Otherwise Download and Install the free and open source Visual Studio Code IDE here.

Start VSCode and create a new project by opening a folder with a new .py file. You can create the folder and file in the terminal or in windows explorer. Install the Python extension by Microsoft in the vscode extension manager. When the Python extension is installed you can use the 'select interpreter' field on the bottom left to use the virtual environment you made, or make sure you are using a supported version of Python.


RDFlib

Using the VSCode terminal, or activated conda terminal if you are using a conda environment, install RDFlib by simply entering: 'pip install rdflib'

To import rdflib to your .py file, write 'import rdflib' at the top of the file. Alternatively to import certain modules of rdflib, you can write e.g 'from rdflib import Graph'.


Coding Tasks

When solving the coding tasks you can look at the readings below if needed. Use the Classes/interfaces and methods listed at the bottom of the page. ()

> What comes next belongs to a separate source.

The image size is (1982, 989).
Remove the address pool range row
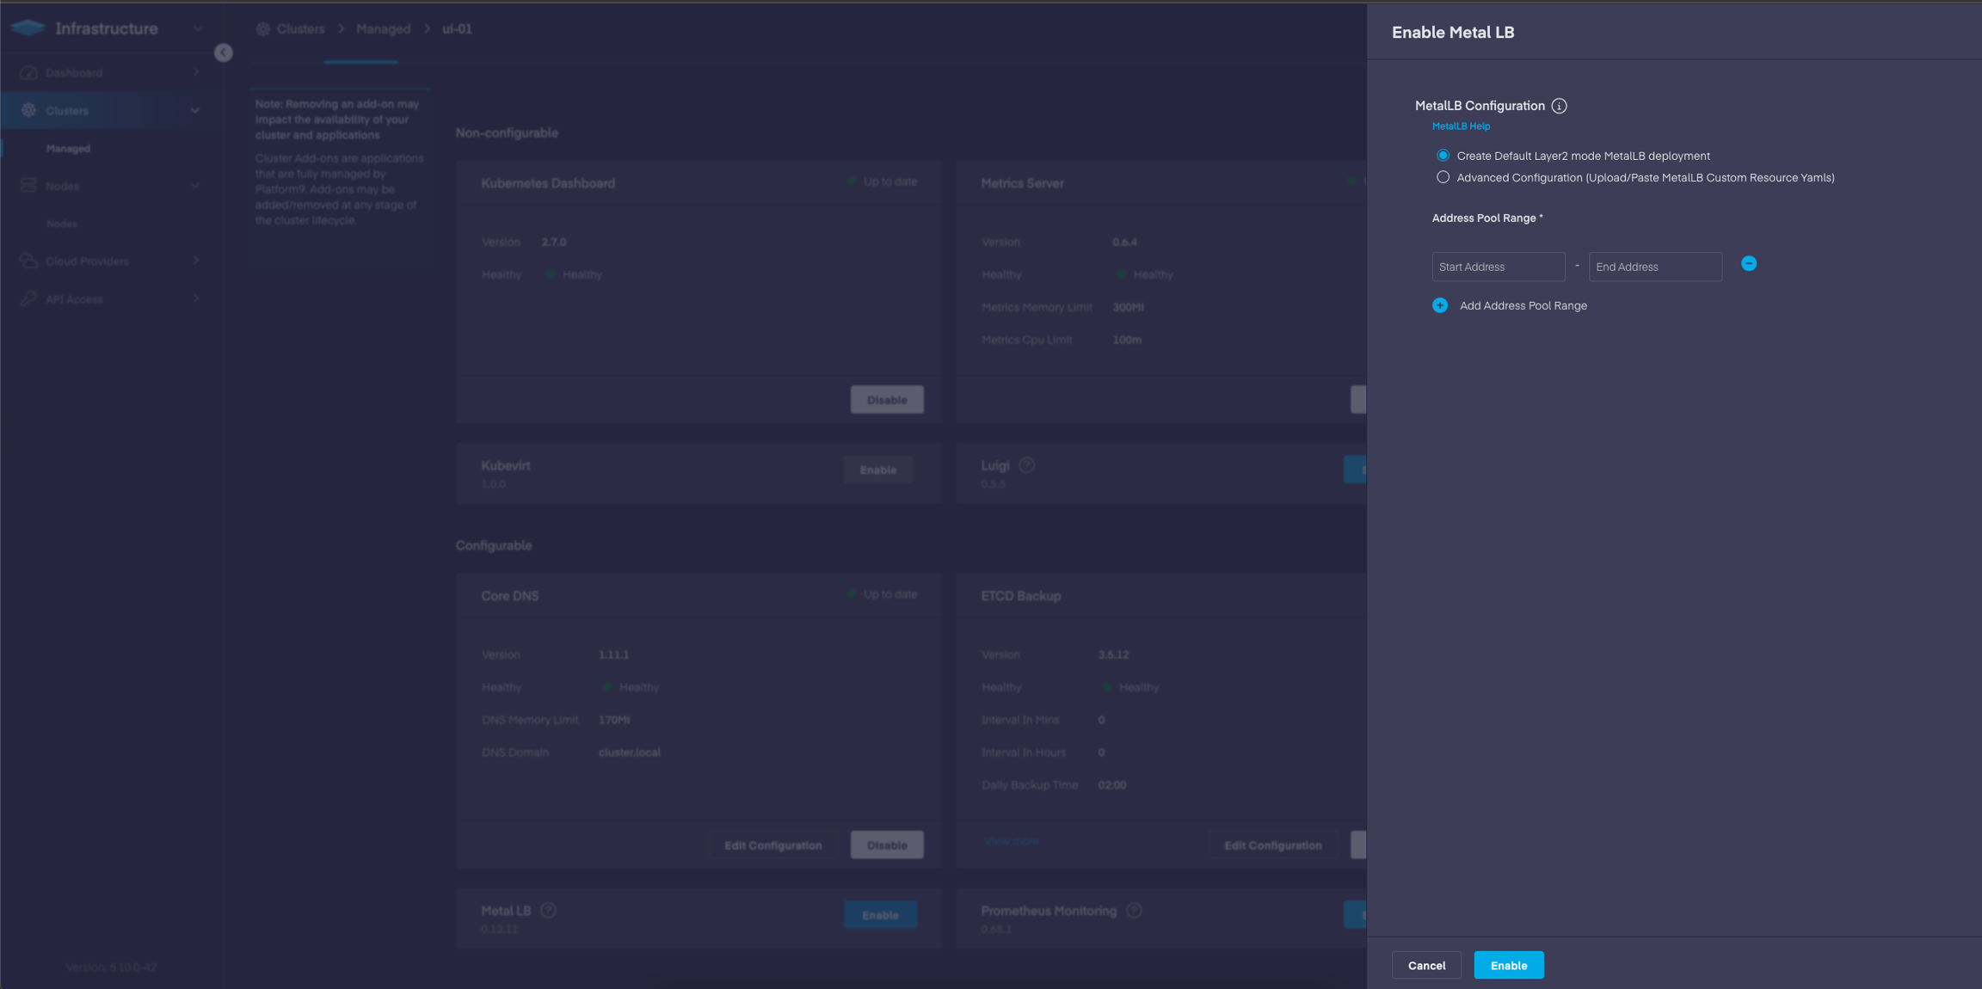(x=1749, y=264)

1. Write a program that creates an RDF graph containing the triples from the following sentences. Note that one sentence could result in more than one triple. When solving these particular tasks I would try to avoid using Blank Nodes, and instead use full URI's instead. For URIs you can just use an example URI like "http://example.org/". This means that if you talk about a person called Cade, the URI could be "http://example.org/Cade". Remember the Namespaces can be used so that you don't have to write the full URI everytime.

  • Cade is married to Mary
  • The capital of France is Paris
  • Cade is 27 years old
  • 26 years is the age of Mary
  • Marys interests include hiking, chocolate and biology
  • Mary is a student
  • Paris is a City in France
  • Cade and Mary are kind people


If you have more time...

If you have more time you can continue extending your graph with some of the stuff from lab 2: "Cade has the full name Cade Tracey. He lives in 1516 Henry Street, Berkeley, California 94709, USA. He has a B.Sc. in biology from the University of California, Berkeley from 2011. His interests include birds, ecology, the environment, photography and travelling. He has visited Canada and France." Try to use as many different methods as possible to create the triples.

Documentation and other useful reading

Conda documentation for what we did today

If needed here is an introduction of how to create projects and python files in VSCode Getting Started with Python in VS Code.

RDFLib Documentation- Todays focus are the following:

Additional recommended in depth documentation:

Slides from the lecture

Relevant RDFlib interfaces (and methods)

import rdflib:

  • Graph (add)
  • URIRef
  • Literal
  • NameSpace
  • Bnode
  • Collection
  • RDF, FOAF

All RDFlib modules can be found here Browser search (often Ctrl-F) is useful here to find the module that you want. Look at the different serializations that are available and try a few of them out. Which serialization is the most comprehensible to you?